Ok I know why the majority of the universe is black (or at least I know about olber’s paradox), what I want to know is how come whenever there is a picture of the sun (from space) there is black around it. Say for example a picture of mercury and the sun. There would be a black void in the picture before mercury. Why is that?

I hope this question is clear enough…

Because there’s very little dust between Mercury and the sun that could reflect the light from the sun into your eyes. :confused:

Cecil (and no doubt many other people) has taken a stab at explaining why the sky is blue. If you grasp the answer to that one, you’ll see why the sky outside the atmosphere is not blue.

I understand why from the earth the sky is blue. I suppose I’m asking is this: Is there space dust that has an effect on the suns light?

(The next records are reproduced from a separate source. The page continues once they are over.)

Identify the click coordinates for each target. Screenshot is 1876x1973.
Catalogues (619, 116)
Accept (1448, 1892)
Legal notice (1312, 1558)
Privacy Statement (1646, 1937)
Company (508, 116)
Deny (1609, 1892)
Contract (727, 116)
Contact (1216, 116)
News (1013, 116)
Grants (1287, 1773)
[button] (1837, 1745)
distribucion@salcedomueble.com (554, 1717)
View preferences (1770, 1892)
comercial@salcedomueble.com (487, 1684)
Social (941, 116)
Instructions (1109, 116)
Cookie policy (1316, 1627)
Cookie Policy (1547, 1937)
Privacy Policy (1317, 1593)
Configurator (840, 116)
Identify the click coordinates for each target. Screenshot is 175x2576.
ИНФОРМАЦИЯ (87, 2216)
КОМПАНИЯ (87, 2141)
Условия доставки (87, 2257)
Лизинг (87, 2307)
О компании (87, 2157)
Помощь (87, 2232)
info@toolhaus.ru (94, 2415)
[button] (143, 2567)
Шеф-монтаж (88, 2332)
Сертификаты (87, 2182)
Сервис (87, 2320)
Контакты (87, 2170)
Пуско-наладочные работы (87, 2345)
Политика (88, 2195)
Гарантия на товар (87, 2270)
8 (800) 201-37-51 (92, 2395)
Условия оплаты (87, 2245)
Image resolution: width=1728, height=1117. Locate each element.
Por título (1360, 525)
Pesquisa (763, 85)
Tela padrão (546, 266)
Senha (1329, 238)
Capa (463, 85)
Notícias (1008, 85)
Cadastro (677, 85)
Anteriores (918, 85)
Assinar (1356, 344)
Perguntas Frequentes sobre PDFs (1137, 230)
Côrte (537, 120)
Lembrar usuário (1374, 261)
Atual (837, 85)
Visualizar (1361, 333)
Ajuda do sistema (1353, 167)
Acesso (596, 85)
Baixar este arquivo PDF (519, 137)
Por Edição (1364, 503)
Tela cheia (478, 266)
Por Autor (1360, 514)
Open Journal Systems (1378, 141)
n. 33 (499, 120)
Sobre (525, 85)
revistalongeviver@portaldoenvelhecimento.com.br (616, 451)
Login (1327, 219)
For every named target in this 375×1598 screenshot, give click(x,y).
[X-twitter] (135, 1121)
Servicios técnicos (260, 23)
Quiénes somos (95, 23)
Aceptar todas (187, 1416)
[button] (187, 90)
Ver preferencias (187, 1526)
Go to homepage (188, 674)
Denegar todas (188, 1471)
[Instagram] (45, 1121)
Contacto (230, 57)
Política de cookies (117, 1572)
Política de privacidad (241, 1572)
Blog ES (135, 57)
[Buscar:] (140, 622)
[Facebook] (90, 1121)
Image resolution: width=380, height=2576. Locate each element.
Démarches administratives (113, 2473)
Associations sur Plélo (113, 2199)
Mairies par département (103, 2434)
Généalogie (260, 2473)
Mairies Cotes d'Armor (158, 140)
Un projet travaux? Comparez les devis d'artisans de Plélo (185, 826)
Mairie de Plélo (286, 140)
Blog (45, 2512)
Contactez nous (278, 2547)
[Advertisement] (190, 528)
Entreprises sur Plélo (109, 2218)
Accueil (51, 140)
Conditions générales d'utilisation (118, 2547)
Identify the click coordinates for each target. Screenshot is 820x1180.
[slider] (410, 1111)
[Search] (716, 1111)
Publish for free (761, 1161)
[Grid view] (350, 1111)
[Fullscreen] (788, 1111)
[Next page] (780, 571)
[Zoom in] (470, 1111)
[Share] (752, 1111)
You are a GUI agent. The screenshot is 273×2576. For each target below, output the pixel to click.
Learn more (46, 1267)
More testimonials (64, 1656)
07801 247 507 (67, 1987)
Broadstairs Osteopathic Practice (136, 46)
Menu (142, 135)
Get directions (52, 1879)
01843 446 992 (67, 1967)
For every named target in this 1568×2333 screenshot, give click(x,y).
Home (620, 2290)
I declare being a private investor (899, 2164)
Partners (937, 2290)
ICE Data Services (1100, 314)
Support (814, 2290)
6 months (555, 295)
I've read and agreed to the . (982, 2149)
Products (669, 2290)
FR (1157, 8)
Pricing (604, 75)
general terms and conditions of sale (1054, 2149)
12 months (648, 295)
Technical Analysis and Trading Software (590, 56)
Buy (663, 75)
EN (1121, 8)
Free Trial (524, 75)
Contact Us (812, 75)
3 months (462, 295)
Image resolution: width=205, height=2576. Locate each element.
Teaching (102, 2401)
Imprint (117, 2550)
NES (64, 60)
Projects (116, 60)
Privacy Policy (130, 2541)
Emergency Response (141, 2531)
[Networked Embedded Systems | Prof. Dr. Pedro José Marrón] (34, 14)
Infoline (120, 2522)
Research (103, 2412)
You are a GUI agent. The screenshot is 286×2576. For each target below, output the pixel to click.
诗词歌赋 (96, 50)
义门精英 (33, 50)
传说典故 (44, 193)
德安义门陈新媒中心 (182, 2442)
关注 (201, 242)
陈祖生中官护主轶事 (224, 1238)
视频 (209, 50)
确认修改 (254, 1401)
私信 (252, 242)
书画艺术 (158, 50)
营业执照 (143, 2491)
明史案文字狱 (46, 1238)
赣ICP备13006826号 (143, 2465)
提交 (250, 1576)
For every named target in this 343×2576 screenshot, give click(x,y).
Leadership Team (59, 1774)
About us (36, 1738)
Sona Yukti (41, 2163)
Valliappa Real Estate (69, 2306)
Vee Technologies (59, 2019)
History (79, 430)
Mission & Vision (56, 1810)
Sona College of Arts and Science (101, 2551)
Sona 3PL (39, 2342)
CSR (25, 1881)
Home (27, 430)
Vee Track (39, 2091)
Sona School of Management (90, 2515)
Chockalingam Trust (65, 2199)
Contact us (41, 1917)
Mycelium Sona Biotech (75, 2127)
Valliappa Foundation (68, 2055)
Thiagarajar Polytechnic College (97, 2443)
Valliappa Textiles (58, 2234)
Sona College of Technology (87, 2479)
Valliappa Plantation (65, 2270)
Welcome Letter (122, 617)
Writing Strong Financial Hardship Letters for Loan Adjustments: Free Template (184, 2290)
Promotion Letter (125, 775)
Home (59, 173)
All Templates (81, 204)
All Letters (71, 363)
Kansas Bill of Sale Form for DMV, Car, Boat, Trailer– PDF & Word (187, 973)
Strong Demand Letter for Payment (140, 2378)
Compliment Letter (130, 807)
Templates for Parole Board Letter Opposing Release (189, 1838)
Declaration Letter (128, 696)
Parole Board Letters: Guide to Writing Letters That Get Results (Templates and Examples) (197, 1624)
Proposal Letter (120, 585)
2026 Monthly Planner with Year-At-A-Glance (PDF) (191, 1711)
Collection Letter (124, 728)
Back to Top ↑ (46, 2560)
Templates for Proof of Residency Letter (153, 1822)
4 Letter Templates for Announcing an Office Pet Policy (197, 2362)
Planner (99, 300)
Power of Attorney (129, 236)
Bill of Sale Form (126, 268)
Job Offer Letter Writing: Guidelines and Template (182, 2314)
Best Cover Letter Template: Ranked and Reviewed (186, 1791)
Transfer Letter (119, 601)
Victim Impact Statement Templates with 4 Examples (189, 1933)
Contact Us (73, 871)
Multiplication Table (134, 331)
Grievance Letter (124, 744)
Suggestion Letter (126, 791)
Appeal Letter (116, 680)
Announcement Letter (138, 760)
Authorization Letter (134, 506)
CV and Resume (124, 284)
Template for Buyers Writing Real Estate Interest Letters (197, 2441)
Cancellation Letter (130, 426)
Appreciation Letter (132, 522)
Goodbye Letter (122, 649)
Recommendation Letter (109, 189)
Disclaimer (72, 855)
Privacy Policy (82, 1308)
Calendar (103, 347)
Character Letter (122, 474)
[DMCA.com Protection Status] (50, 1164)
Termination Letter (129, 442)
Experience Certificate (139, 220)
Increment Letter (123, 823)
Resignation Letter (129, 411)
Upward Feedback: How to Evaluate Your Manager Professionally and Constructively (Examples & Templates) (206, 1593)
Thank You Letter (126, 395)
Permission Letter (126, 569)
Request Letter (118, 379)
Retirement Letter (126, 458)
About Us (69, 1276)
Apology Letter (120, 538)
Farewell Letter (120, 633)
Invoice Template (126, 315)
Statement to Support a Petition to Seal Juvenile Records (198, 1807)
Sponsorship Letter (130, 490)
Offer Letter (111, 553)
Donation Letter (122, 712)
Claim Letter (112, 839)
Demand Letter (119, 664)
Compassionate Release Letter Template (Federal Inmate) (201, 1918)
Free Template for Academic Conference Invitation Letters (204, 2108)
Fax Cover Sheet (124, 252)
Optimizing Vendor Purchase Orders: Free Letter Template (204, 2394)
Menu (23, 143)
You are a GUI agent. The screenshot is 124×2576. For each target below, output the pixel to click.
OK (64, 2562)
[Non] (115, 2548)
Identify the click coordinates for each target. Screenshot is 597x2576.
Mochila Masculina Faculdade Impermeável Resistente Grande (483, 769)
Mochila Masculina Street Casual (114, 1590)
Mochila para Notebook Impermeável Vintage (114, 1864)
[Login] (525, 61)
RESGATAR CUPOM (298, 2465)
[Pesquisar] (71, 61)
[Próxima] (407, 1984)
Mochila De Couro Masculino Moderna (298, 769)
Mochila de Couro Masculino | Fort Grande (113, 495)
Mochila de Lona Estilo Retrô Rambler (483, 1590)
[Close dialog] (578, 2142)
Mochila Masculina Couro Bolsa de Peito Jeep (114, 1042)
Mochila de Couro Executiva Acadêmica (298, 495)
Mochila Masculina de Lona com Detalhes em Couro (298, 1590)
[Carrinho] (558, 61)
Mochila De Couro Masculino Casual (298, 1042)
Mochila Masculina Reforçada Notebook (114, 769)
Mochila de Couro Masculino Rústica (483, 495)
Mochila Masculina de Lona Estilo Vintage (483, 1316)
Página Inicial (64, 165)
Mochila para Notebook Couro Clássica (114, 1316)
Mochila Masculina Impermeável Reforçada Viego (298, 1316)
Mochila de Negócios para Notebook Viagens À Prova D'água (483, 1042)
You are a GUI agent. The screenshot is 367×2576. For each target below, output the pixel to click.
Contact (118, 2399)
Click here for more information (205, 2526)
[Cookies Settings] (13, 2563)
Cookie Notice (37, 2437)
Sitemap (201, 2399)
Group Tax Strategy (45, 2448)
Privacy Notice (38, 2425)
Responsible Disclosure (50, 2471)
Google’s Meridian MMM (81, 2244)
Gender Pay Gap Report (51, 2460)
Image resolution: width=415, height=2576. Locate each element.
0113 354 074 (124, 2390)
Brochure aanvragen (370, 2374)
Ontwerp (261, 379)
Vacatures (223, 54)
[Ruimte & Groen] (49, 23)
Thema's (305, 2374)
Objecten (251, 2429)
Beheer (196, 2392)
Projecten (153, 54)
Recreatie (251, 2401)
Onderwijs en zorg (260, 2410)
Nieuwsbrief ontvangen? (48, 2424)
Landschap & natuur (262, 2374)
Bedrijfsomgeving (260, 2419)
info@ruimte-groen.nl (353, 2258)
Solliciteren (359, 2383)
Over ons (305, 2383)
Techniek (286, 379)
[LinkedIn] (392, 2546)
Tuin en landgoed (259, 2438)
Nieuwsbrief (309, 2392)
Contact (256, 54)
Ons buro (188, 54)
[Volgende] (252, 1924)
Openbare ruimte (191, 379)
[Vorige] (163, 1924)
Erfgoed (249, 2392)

Yes, you can see it from earth as zodiacal light or the gegenschein

Pictures and explanation of Zodiacal light:

Picture and explanation of the gegenschein:


I’m not sure what the OP is asking, but if it’s along the lines of “Why can’t you see stars in photos of the sun,” or alternatively, “Is there stuff between the Sun and Mercury, and if so, why can’t we see it,” I believe that there is material between the Sun and Mercury (mostly stuff thrown off by the Sun - very light weight & having almost no drag on Mercury), but we can’t see it, because any reflection would be washed out by the Sun. It’s similar to a welder’s mask. Welding creates a huge amount of light. So a welder needs a very dark filter in order to avoid damage to his eyes. But anything not generating the same amount of light (e.g. a lightbulb, etc.) will be filtered out. So any reflected light between the Sun & Mercury (to use your example, I think) would be lost in the luminous “noise” of the Sun.